Have you ever thought about the how the weight of the ice-age Cordilleran ice sheet might affect the underlying Earth’s crust. There is strong evidence that the crust was depressed hundreds of feet beneath the ice, and since the crust is relatively thin and rigid over a plastic aesthenosphere, that also caused the crust for some distance beyond the ice margins to tilt toward the ice sheet.
A new modeling study explored how changes in topography due to the solid Earth’s response to ice sheet loading and unloading might have influenced successive megaflood routes over the Channeled Scablands between 18 and 15.5 thousand years ago. The modeling found that deformation of Earth’s crust may played an important role in directing the erosion of the Channeled Scabland. Results showed that near 18 thousand year old floods could have traversed and eroded parts of two major Channeled Scabland tracts—Telford-Crab Creek and Cheney-Palouse. However, as the ice-age waned and the ice sheet diminished 15.5 thousand years ago, crustal isostatic rebound may have limited megaflood flow into the Cheney–Palouse tract. This tilt dependent difference in flow between tracts was governed by tilting of the landscape, which also affected the filling and overspill of glacial Lake Columbia directly upstream of the tracts. These results highlight one impact of crustal isostatic adjustment on megaflood routes and landscape evolution.
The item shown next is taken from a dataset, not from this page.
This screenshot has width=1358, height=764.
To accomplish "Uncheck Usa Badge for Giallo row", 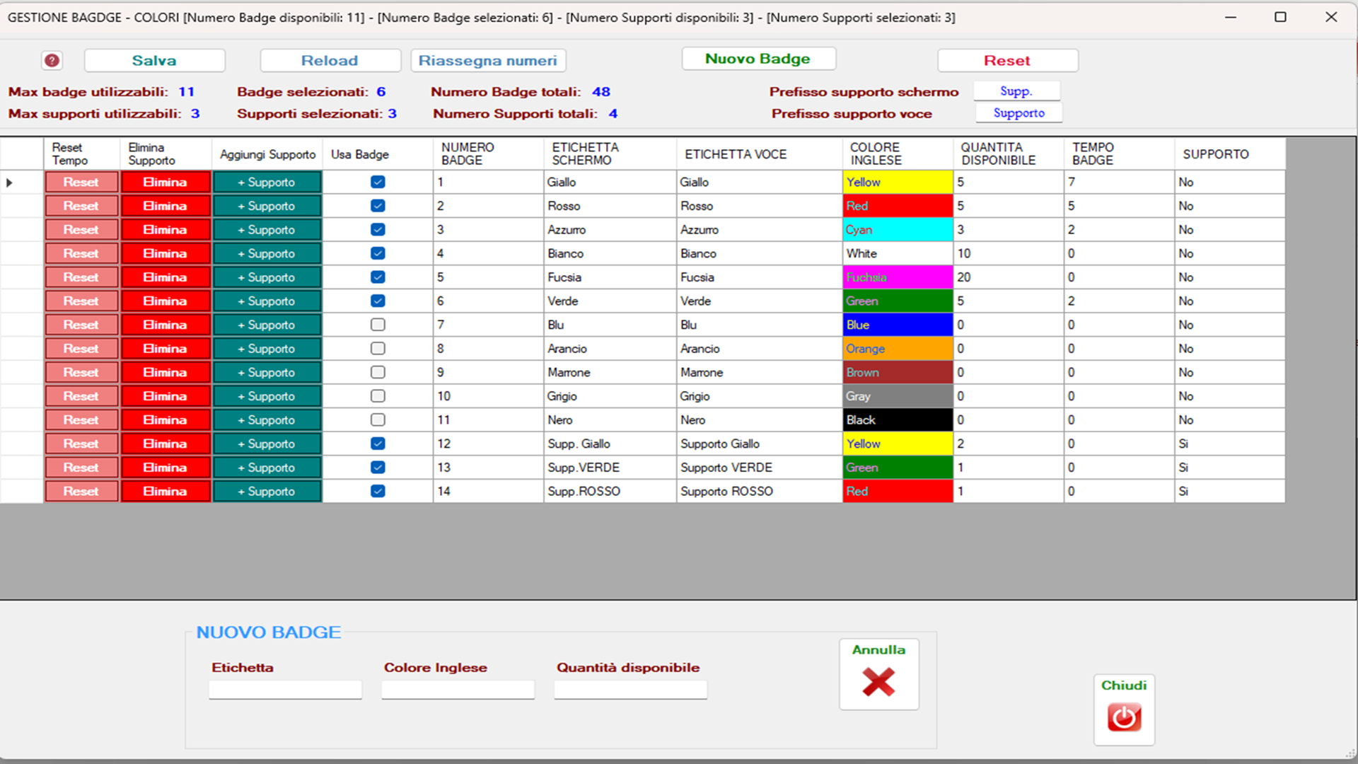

Other studies have shown that relative ice-age sea levels were over 300 feet lower worldwide due to the volume of water locked up in ice sheets. Typical depictions of the shoreface extent are generally based on a 300 ft. depth contour, but there is strong evidence that shorelines were up to 200+ ft. higher than present day in marine areas adjacent to ice sheets, again because the crust was depressed by the weight of the ice sheer. A more accurate representation might show a much narrower shoreface in ice-free areas nearer to the ice sheet margin.
However, in the Haida Gwaii Strait at the margin of the ice sheet the lower thickness of the ice sheet meant that local shorelines were as much as 550 feet lower than they are today. This was because the much greater thickness of the center of the ice sheet served to push upwards areas at the edge of the continental shelf in a crustal forebulge. It is now widely thought that these emergent ice-free land areas might have provided a viable coastal migration corridor for early peoples making their way to the Americas from Asia during the Pleistocene.